RECORDED INFORMATION:
#####

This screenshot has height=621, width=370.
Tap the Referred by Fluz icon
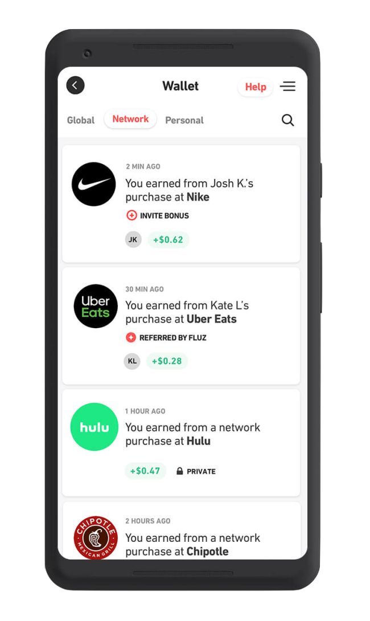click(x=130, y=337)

#####

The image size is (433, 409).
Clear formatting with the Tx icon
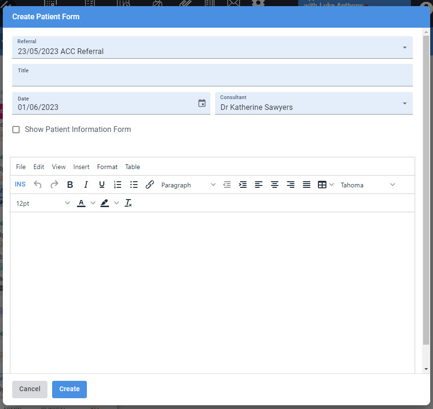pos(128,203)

#####

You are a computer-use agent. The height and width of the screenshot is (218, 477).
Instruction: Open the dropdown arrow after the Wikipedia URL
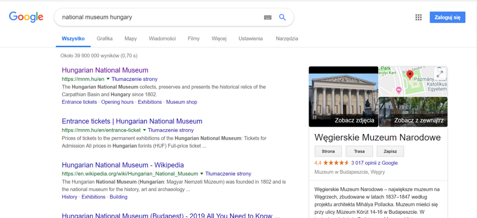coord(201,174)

#####

ASSIGNMENT:
The lines that mention the word "height" should be pulled from the records above.

SOLUTION:
This screenshot has height=621, width=370.
You are a computer-use agent. The height and width of the screenshot is (218, 477).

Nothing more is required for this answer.